## Your instructions
Copy the lines of the data verbatim, starting with the line containing "This screenshot has width=1104, height=987." and ending with the line containing "center [888, 201].", with both of those lines included.

## Supplied data
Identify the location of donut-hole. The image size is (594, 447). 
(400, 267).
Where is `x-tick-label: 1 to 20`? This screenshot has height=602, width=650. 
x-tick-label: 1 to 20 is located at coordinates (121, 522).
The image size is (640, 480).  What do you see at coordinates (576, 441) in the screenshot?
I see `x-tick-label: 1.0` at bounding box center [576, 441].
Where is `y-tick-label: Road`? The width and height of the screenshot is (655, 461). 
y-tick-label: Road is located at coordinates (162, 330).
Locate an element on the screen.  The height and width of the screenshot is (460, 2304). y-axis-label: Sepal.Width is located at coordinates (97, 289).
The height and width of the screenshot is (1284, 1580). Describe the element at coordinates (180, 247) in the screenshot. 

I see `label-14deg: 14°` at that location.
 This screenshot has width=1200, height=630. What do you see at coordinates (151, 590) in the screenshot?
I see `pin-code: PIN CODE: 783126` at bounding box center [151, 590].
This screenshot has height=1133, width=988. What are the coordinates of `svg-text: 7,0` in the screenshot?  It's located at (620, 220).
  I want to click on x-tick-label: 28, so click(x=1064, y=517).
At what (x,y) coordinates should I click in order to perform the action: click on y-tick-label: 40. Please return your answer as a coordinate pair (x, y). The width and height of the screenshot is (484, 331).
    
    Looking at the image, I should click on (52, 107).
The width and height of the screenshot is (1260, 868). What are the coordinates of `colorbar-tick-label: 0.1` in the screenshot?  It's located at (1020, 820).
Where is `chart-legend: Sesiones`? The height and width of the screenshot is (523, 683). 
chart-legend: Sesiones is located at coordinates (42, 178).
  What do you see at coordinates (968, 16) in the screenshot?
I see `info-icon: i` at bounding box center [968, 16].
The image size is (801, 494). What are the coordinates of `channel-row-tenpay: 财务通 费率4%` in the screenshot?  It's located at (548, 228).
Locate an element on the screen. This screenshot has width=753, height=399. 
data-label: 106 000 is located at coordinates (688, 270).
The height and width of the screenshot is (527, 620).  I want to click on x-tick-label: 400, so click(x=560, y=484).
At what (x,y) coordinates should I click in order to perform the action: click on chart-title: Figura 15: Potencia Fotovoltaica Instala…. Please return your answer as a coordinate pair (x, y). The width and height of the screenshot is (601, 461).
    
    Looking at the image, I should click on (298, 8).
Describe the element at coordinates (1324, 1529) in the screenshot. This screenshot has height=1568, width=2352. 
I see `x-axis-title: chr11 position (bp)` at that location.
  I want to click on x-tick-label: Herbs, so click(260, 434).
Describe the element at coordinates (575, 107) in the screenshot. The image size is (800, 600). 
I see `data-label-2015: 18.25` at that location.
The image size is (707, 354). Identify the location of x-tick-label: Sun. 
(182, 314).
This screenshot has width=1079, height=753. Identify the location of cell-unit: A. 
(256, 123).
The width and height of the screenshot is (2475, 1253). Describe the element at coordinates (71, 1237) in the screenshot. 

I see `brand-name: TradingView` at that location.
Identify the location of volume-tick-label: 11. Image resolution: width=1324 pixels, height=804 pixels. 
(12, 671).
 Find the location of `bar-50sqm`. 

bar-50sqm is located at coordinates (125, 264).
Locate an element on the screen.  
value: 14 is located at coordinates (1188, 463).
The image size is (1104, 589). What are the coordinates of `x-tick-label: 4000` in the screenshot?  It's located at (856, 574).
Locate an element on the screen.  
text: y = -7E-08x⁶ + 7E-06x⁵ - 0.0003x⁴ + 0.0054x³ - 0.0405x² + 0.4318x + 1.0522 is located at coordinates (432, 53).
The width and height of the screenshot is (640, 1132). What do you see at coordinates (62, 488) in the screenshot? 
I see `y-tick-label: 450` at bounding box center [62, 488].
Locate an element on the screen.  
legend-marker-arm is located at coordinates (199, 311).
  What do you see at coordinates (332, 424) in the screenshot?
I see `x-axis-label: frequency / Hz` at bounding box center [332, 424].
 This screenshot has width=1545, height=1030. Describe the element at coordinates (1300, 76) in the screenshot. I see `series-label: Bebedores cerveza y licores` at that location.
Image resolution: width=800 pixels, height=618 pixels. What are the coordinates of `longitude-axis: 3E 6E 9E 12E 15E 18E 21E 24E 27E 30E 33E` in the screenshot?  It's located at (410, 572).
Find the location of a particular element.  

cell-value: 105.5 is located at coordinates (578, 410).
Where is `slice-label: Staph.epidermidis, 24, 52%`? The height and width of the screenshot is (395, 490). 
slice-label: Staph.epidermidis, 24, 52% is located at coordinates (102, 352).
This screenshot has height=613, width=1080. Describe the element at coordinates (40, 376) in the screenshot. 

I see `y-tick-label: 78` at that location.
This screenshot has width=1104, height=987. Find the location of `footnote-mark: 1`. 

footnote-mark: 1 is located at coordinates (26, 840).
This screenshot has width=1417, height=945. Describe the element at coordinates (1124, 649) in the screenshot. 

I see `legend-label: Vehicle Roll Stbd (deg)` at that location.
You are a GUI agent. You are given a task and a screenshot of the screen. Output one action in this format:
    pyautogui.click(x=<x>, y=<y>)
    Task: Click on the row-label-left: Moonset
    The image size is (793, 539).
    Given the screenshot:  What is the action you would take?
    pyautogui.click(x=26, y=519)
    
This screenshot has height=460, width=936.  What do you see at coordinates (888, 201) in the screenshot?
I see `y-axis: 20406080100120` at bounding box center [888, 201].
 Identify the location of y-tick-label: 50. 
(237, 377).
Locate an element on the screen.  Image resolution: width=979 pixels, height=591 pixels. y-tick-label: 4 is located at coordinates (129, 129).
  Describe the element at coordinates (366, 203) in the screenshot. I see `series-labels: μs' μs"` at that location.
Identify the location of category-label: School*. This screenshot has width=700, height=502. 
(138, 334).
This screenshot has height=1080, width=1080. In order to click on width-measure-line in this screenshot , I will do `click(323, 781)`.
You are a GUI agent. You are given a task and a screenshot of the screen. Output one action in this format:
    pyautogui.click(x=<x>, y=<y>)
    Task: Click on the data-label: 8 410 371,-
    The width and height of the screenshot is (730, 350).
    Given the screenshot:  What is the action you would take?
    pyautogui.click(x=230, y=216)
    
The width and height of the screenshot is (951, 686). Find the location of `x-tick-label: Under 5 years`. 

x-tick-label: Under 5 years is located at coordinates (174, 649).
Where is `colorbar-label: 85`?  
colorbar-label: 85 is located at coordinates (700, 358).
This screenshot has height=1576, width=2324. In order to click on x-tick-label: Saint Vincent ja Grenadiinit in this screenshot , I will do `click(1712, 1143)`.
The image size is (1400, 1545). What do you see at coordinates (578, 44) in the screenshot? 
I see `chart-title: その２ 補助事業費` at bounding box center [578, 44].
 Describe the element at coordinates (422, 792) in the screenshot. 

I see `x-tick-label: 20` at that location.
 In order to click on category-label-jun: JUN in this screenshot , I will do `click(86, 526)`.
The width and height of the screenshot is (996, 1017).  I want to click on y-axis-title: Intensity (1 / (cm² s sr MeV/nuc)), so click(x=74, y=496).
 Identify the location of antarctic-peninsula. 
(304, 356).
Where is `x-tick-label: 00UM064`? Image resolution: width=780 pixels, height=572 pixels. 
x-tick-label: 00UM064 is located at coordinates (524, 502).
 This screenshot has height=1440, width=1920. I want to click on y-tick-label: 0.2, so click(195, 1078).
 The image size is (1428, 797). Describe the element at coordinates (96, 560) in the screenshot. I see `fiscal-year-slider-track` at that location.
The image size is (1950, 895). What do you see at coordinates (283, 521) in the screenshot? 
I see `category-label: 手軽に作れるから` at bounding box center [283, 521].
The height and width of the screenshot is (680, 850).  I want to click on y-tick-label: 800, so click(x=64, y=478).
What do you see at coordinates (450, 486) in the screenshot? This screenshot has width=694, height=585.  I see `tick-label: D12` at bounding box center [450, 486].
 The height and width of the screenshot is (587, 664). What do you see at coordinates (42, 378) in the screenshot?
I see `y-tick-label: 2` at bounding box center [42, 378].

## Response below
This screenshot has width=1104, height=987. Find the location of `footnote-mark: 1`. 

footnote-mark: 1 is located at coordinates (26, 840).
This screenshot has width=1417, height=945. Describe the element at coordinates (1124, 649) in the screenshot. 

I see `legend-label: Vehicle Roll Stbd (deg)` at that location.
You are a GUI agent. You are given a task and a screenshot of the screen. Output one action in this format:
    pyautogui.click(x=<x>, y=<y>)
    Task: Click on the row-label-left: Moonset
    The image size is (793, 539).
    Given the screenshot:  What is the action you would take?
    pyautogui.click(x=26, y=519)
    
This screenshot has height=460, width=936.  What do you see at coordinates (888, 201) in the screenshot?
I see `y-axis: 20406080100120` at bounding box center [888, 201].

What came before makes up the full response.